# Is it logical to perform PCA and reduction on observations instead of features?

#### stephenwright

##### New Member
I am currently working with a set of code called GPMSA that was published by LANL. The code serves to create a Gaussian process model of some simulator and perform regression with experimental data. I am working to understand everything but there is something that is confusing me. PCA is performed on the outputs of the simulation to reduce the dimensions of it but instead of reducing the features they reduce the number of observations of the data. The matlab code for this is shown below.

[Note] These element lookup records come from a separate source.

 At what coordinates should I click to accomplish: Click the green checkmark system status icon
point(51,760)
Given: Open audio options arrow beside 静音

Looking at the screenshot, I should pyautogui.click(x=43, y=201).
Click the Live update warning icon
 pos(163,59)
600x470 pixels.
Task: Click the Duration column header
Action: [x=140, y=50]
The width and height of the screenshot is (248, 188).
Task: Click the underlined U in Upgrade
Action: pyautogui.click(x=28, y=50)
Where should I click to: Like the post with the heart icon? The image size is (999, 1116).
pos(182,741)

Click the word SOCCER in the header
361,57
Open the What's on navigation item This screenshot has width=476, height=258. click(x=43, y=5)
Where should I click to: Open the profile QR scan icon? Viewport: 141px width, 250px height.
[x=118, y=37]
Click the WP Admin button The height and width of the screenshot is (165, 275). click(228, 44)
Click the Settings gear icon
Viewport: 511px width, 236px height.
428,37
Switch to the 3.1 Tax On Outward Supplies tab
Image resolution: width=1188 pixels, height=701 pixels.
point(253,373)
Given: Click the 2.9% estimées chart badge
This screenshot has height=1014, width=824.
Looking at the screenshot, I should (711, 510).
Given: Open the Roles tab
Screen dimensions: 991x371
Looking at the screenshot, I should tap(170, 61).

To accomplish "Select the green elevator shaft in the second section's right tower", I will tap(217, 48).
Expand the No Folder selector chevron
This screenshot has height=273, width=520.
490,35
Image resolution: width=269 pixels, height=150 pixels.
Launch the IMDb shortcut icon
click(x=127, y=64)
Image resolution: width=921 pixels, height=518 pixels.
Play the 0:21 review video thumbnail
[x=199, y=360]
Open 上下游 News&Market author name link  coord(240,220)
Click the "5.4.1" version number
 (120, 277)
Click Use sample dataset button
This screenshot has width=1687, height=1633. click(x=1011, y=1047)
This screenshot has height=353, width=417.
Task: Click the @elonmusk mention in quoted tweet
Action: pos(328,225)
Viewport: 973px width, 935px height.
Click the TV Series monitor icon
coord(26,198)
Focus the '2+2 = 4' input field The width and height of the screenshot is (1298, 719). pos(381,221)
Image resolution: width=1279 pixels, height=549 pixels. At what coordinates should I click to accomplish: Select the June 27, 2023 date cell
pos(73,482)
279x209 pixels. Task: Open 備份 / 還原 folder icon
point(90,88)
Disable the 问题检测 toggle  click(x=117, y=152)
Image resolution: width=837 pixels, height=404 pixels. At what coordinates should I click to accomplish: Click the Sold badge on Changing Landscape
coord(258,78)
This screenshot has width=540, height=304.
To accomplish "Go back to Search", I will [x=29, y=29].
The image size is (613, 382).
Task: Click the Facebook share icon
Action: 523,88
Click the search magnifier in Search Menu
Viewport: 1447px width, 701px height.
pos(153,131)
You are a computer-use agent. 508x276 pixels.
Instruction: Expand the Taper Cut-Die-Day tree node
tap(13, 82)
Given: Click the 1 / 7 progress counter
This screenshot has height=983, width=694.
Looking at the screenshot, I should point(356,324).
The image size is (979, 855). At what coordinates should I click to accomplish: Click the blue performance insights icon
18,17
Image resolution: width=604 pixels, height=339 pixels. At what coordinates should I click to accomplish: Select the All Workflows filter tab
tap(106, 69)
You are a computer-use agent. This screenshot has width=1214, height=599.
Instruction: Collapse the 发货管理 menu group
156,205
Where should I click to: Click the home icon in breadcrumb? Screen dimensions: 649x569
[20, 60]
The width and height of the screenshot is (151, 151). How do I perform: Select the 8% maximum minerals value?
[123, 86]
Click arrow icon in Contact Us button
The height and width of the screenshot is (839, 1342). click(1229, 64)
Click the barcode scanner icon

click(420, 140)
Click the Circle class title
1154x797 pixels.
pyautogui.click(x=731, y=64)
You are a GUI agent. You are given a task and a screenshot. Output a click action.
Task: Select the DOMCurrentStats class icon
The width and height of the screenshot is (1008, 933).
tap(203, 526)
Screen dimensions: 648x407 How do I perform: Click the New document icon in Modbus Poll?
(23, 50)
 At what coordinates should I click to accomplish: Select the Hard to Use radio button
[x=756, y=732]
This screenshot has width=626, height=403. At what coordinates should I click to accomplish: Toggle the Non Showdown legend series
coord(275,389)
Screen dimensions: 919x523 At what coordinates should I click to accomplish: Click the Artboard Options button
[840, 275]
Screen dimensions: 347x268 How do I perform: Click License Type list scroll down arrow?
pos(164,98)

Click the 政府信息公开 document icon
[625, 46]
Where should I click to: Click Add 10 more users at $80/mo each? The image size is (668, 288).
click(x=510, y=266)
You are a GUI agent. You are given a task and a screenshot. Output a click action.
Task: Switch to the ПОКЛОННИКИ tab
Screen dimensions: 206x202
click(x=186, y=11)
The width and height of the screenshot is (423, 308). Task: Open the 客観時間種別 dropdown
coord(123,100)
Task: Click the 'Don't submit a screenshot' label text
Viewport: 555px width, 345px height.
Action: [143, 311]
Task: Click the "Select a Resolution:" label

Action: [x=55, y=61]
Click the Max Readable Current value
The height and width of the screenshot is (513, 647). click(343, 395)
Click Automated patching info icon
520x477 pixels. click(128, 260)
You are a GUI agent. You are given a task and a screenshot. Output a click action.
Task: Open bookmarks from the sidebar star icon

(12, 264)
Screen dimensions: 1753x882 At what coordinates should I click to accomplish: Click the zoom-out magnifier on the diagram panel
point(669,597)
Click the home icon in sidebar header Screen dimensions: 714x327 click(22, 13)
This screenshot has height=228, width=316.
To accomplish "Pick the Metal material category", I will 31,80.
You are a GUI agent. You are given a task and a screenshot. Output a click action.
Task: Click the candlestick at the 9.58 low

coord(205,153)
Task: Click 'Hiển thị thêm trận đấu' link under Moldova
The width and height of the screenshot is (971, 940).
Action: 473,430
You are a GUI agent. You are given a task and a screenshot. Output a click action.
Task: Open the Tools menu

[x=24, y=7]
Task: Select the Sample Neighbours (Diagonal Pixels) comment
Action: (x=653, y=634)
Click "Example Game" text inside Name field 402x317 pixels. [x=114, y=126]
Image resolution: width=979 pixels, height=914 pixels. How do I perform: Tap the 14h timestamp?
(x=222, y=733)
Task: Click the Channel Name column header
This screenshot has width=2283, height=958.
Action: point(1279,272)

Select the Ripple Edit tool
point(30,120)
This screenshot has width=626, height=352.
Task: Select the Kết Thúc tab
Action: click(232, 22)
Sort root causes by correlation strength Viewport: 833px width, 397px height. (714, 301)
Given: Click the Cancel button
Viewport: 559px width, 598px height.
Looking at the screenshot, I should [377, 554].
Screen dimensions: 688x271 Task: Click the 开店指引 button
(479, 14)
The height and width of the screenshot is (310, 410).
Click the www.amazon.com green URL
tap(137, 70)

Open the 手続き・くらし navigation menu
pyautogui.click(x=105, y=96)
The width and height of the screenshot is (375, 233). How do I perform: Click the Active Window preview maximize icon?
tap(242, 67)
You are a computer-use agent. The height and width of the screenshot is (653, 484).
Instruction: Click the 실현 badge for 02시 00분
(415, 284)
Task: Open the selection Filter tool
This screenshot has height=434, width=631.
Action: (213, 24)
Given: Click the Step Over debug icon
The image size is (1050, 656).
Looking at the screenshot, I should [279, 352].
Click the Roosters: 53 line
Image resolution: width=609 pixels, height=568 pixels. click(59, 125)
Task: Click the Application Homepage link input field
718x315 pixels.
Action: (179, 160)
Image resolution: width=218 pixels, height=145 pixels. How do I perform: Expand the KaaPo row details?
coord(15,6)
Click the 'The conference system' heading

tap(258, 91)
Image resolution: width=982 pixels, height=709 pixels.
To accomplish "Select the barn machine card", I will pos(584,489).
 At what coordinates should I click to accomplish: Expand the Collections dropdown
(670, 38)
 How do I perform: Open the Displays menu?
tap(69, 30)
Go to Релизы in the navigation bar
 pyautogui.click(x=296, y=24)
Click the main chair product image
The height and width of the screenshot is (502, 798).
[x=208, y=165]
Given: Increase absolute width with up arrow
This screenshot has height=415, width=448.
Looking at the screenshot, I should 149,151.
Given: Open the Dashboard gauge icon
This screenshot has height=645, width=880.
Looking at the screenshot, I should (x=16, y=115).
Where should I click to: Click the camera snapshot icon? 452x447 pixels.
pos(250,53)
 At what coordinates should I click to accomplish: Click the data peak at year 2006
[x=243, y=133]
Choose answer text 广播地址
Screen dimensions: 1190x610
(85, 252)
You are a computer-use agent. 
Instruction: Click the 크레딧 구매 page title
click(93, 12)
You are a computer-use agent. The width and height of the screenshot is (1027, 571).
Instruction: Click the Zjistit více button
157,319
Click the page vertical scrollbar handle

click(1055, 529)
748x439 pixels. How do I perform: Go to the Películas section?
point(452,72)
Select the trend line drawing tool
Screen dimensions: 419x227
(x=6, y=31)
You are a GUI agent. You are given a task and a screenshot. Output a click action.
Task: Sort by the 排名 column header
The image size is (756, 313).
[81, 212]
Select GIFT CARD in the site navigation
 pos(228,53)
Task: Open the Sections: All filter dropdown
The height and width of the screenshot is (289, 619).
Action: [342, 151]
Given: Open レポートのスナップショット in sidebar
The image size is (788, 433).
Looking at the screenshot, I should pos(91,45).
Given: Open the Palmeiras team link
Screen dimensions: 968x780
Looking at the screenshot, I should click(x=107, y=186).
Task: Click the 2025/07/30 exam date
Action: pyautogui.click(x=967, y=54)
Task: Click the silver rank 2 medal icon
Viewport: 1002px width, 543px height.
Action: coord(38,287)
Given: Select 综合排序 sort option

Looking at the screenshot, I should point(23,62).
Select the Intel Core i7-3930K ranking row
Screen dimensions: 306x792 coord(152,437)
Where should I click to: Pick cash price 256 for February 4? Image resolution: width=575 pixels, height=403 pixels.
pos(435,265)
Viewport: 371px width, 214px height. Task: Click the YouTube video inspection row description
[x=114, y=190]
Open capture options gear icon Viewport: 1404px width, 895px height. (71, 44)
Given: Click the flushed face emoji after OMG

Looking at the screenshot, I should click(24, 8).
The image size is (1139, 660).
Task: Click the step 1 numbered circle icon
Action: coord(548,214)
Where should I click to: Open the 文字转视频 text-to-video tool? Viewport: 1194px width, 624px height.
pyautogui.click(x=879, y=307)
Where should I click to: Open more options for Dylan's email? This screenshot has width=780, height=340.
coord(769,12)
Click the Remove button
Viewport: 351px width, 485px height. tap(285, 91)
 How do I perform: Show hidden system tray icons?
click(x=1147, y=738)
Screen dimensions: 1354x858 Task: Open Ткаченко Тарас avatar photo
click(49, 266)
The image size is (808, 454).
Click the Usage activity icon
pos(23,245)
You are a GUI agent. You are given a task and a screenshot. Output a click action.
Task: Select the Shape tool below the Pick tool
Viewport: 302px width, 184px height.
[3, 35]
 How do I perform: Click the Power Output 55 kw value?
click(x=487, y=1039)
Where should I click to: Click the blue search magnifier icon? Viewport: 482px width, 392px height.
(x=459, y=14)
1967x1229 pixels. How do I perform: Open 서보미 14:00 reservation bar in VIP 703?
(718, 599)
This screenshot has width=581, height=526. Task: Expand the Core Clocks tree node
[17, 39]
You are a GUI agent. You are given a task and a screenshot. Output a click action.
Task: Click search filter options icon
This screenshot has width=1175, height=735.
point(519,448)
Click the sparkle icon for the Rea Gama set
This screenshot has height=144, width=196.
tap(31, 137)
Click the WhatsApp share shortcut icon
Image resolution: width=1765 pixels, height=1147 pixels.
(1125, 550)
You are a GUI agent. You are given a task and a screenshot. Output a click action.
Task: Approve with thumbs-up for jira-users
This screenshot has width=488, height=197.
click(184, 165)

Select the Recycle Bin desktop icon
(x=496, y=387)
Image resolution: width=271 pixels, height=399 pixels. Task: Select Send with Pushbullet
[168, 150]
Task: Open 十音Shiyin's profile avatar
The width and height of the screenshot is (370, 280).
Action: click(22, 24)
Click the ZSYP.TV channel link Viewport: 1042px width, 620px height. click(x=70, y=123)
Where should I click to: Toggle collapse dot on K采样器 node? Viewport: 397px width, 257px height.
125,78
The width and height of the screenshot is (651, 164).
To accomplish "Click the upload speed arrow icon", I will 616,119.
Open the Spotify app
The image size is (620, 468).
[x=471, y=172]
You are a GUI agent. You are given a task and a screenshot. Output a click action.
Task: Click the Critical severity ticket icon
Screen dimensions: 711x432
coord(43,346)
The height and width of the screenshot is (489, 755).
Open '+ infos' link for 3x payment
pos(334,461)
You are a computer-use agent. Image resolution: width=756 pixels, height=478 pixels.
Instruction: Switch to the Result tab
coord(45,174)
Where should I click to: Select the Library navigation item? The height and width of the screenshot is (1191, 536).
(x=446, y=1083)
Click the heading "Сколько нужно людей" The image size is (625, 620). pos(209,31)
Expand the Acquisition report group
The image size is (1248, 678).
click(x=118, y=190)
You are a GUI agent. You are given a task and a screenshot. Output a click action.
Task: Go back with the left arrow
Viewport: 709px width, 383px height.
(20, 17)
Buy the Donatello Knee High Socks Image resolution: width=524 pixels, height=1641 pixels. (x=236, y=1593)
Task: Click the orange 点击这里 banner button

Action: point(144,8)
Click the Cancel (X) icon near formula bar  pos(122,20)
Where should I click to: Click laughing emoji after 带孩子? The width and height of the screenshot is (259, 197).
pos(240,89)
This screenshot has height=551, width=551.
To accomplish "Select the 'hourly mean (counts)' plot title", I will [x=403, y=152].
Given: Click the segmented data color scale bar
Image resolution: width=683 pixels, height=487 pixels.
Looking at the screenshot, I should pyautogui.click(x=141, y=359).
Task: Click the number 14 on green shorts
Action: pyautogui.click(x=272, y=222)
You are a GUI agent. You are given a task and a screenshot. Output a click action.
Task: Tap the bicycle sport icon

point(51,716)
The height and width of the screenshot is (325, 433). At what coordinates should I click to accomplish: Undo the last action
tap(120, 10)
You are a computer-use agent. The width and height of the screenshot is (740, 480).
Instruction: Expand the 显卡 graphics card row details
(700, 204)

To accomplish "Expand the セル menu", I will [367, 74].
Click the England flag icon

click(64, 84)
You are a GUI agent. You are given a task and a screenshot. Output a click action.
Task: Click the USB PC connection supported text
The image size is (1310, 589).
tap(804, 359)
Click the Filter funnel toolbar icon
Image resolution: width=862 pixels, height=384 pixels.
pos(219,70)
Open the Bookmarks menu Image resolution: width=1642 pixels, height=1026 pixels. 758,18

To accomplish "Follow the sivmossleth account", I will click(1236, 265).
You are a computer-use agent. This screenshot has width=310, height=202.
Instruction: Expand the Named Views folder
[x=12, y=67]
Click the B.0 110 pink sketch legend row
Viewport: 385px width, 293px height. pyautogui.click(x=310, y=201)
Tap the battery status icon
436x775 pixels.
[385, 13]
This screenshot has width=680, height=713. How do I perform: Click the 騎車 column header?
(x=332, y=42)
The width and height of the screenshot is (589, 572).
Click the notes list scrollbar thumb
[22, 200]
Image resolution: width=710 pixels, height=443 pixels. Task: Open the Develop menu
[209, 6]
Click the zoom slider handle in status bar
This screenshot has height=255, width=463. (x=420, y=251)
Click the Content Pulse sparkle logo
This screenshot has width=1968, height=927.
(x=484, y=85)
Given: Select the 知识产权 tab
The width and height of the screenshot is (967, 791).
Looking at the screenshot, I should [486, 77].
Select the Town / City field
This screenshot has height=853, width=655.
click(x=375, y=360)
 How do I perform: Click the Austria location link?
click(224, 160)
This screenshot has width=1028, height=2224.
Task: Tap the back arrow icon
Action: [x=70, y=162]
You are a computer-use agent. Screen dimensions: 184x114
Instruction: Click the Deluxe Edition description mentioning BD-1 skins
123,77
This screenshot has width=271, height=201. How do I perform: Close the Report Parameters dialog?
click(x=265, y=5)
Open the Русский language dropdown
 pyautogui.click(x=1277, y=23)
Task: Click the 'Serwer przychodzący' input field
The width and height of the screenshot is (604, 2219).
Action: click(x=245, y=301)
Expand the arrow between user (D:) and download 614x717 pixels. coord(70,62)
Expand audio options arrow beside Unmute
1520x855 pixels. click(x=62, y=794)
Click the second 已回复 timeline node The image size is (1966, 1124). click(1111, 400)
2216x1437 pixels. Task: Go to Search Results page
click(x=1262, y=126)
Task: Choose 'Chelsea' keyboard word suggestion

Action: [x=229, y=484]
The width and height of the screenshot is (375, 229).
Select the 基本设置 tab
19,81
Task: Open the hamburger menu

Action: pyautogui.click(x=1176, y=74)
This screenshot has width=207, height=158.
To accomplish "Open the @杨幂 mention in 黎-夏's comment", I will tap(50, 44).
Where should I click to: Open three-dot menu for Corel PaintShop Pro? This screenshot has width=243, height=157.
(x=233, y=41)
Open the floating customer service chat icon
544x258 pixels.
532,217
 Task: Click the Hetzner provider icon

The data is read in with the normal structure of observations in the rows and features in the columns but it is then transposed before performing the PCA. I've checked that the matlab SVD function is intended to work with observations in rows and features in columns.

fname=('simobs');
ysim=ysim';
% normalize
ysimmean=mean(ysim,2);
ysimStd=ysim-repmat(ysimmean,1,m);
ysimsd=std(ysimStd,0,2);
ysimStd=ysimStd./repmat(ysimsd,1,m);
% SVD and reduction
[U,S,V]=svd(ysimStd,0);
lam=diag(S).^2/sum(diag(S).^2);
lam=cumsum(lam);
pu=[];
pu=sum(lam<0.99999)+1;
Ksim=U( :,1: pu)*S(1: pu,1: pu)./sqrt(m);

There is an accompanying paper for this code (DOI 10.1198/016214507000000888 ) that discusses the computational expense of having a large number of output values being the reason for using PCA to reduce the outputs but I don't understand why the reduction would be on the observations and not the number of features. Does this make sense to anyone or can anybody point me in the right direction?